A key reason is that the reasons identified by Fitch — the “deterioration” of the country’s finances, the growing debt burden and the “erosion of governance” — are now widely known.

“Fitch’s decision doesn’t change what Americans, investors, and people around the world already know,” she said in a statement. “Treasury securities remain the world’s preeminent safe and liquid asset, and…the American economy is fundamentally strong.”

Spending limits adopted by the debt deal in June only cover a small portion of the budget, and they don’t address longer-term challenges in financing Social Security and Medicare for an aging population.

Tax cuts and government spending have led to widening government deficits in recent years. And with rising interest rates, the cost of bridging that gap has increased. In the first nine months of the fiscal year, government interest payments increased 25% compared to the same period a year ago.

The President of the Committee for a Responsible Federal Budget said today’s downgrade should be a wake-up call. “We are clearly on an unsustainable fiscal path. We have to do better.

The Fitch Ratings Downgrade Revisited: “The U.S. is no longer a top-notch debt country,” Goldman Sachs warned

It seemed that the country would never miss a payment, since U.S. government bonds were viewed as some of the safest investments in the world.

The US has always held a top-notch debt rating because of its status as the world’s biggest economy and the fact that it has never had to make up its debts.

S&P identified sharp political divisions as a key risk to the country’s ability to govern more than a decade ago, and many experts believe the divide has worsened since then.

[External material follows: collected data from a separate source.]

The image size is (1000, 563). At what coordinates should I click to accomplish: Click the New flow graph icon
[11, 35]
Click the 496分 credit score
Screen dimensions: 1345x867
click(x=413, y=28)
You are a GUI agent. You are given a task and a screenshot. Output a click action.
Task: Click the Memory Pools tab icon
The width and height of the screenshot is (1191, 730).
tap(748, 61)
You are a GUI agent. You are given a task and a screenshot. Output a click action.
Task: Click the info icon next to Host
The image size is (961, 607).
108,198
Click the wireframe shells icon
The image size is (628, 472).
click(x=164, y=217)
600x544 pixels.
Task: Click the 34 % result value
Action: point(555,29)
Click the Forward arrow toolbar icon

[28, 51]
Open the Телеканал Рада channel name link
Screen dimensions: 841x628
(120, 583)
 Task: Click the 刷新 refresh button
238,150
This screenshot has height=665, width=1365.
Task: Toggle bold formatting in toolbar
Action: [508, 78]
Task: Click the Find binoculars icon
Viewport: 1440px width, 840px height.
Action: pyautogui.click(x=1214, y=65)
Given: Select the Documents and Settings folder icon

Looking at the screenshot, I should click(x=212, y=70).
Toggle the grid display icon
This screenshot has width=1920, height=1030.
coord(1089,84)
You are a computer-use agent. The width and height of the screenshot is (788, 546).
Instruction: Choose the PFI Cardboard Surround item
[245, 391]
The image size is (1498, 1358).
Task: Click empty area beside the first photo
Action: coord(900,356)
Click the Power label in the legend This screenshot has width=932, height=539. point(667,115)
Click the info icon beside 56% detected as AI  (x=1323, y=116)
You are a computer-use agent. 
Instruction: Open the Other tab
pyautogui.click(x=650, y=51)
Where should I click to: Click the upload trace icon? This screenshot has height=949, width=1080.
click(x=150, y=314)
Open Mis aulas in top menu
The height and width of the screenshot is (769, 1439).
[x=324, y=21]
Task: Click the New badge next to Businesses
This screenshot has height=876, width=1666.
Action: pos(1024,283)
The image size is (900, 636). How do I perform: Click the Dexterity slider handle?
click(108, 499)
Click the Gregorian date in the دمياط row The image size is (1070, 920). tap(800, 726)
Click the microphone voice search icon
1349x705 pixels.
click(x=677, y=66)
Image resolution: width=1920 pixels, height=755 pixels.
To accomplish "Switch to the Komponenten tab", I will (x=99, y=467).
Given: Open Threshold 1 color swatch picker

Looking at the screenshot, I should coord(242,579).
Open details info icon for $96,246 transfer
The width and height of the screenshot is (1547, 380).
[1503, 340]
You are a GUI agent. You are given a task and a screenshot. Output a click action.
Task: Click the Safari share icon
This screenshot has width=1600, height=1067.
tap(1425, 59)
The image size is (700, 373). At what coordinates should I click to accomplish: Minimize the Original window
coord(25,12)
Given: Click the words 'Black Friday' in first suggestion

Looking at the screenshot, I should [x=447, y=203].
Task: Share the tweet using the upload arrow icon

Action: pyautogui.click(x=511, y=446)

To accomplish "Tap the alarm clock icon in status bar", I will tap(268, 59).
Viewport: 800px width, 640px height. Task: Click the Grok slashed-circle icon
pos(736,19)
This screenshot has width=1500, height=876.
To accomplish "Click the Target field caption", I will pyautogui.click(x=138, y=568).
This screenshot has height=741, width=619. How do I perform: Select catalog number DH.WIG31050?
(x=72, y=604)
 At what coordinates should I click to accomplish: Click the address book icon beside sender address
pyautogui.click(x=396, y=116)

Goldman Sachs, a top investment bank, put it bluntly on Wednesday: “The downgrade contains no new fiscal information,” adding the projections given by Fitch were similar to their own.

“It’s unlikely that the downgrade will have a big impact on the financial markets as major holders of Treasury securities will probably not be forced to sell them in the event of a ratings change,” Goldman said.

Losing the AAA rating further removes the U.S. from a small group of countries that still maintain the top-notch rating from all three major agencies. The group is made up of Australia, Netherlands, Norway, Singapore, Sweden and Switzerland.

Those are real problems — and failure to reverse the country’s surging deficits or bridge its political divisions — can have real critical consequences.

The markets slumped (although they eventually recovered) and President Obama addressed the downgrade in a news conference, with then-Treasury Secretary Tim Geithner angrily denouncing the S&P decision as flawed

During the 2008 Global Financial Crisis, a lot of the subprime mortgage bonds that went bust had been highly rated by the ratings agencies, exposing flaws in the system.

This is where it gets dicey. The agencies that issue ratings have been under a lot of fire.

The ratings for all three issues start with the top rated investment of AA and go down to D, which is a default, even though there are slight differences.

And just like your personal score, a credit rating helps determine how much interest a country or company will need to pay when they sell a bond or a security.